A lot of people (including myself) have been sceptical over the various smart locks that have been released over the last year of so, personally, I don’t think there’s much better than a key and I don’t want to open up my locks to the internet, and for good reason, the internet and technology on top of that can be hacked, overridden, and sometimes annoying, even if keys are already a major annoyance in my life.

One of those reasons was given a real-life example as a 31-year-old Missouri man posted about his own smart lock tale on Reddit and to Forbes this week.

His story started a month ago when he decided to set up his home with some new “smart” technology that will hopefully make his home easily to manage and slightly cooler to use.

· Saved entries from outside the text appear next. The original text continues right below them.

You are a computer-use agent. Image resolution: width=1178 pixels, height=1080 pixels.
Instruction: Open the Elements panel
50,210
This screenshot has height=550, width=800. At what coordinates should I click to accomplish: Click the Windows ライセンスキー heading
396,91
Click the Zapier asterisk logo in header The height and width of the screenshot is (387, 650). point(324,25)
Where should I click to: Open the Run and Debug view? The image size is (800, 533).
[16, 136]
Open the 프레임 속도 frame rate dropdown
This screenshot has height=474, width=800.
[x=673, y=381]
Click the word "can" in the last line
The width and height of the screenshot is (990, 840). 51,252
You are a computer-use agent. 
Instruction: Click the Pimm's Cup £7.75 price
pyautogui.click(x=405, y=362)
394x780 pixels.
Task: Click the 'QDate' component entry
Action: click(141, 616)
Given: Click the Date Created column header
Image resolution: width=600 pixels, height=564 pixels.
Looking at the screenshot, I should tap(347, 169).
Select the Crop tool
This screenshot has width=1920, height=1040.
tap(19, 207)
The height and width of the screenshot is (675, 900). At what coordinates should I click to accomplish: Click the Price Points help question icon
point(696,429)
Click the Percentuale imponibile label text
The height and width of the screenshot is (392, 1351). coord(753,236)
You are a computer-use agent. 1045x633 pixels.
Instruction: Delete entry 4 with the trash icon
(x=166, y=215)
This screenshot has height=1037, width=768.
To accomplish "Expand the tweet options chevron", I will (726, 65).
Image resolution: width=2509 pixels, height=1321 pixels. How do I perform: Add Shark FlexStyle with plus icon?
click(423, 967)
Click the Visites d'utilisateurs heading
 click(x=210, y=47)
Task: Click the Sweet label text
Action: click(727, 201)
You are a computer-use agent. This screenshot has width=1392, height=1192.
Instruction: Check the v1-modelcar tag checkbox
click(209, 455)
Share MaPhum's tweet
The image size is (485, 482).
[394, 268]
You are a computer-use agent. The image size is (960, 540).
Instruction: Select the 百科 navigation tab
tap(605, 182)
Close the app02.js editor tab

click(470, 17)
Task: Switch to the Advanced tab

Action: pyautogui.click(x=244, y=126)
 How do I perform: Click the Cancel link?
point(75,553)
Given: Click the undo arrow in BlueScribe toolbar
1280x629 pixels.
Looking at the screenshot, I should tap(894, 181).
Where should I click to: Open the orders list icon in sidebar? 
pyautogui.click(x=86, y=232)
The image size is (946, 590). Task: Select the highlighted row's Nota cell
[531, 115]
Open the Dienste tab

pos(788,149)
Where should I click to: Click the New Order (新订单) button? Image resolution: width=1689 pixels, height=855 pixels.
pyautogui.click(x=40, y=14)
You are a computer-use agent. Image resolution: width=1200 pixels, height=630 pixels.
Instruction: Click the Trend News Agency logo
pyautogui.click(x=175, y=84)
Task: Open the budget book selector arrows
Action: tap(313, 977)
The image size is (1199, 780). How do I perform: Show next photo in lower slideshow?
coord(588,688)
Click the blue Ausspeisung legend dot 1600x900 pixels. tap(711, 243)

He built this system around Apple’s HomeKit technology, situating a HomeKit-connected iPad Pro in his living room and setting up a total of 30 Philips Hue LED bulbs, two Ecobee Wi-Fi thermostats, eight remote temperature sensors, and an August Smart Lock to keep all that safe, or as he hoped.

In what will only become a new technique for malicious types to unlawfully enter your home, Marcus soon found out that this system allowed anyone to simply state out a command in order to open up his front door.

He explained with the following:

I’m pulling out of my driveway and [my neighbor] runs up and asks to borrow some flour to fry wings for an office wing party/contest; dope.

So I put the car in park to go back inside and he’s like “I’ll let myself in.” I’m stunned, like what the f*ck. Dude walks up to my front door and shouts, “HEY SIRI, UNLOCK THE FRONT DOOR.” She unlocked the front door.

To put this another way, the neighbour unlocked his front door by simply shouting at his iPad Pro. Apple responded to this with a statement, in which they said that all users should enable passcode authentication.

While this would solve the problem, it removes the whole point of having this command in the first place, as Marcus stated himself:

I’m using the iPad the way it was marketed. It’s not, ‘Hey Siri,” and then go up and enter a PIN.

So this gets us thinking, why doesn’t Apple simply remove the ability to open up smart locks with voice commands? Amazon already does this with the Amazon Echo, only allowing users to lock and check the status of lock, as this is what Marcus ended up doing anyway.